» PROBLEM REQUIREMENTS: Gather every line of the items below that contains the word "Select", and copy each one out in full.

» SOURCE RECORDS:

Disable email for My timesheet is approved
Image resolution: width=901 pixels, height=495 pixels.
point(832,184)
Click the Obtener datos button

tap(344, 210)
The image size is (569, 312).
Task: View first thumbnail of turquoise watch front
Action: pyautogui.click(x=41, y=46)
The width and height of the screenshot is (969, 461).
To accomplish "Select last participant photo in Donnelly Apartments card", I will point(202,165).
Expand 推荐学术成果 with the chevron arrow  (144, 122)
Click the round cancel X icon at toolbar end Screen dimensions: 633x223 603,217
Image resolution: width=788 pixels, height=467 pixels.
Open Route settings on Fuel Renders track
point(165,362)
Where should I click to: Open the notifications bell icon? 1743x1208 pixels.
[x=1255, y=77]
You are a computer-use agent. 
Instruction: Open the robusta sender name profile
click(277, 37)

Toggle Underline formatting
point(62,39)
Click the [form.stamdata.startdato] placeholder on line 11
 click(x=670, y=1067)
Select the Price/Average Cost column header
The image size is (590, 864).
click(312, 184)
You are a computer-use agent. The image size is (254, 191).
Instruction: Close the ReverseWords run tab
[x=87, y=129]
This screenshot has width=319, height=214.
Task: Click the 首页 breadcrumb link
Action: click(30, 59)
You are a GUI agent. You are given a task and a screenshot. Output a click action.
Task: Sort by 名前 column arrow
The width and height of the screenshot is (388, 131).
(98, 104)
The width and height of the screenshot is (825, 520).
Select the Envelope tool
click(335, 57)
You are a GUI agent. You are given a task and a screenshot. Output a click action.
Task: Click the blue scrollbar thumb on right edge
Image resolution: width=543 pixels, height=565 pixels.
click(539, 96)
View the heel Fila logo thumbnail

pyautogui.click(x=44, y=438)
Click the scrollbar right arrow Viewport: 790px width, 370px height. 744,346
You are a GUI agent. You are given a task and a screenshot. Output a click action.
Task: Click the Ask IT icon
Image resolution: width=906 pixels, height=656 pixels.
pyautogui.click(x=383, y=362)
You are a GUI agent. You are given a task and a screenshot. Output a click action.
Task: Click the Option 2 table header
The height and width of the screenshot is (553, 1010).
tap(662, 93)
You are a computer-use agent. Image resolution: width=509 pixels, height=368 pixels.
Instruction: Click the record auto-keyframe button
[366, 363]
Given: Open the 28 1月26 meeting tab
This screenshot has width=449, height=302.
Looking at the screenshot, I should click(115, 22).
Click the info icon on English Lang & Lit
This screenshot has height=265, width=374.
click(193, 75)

» CORRECT ANSWER:
To accomplish "Select last participant photo in Donnelly Apartments card", I will point(202,165).
Select the Price/Average Cost column header
Select the Envelope tool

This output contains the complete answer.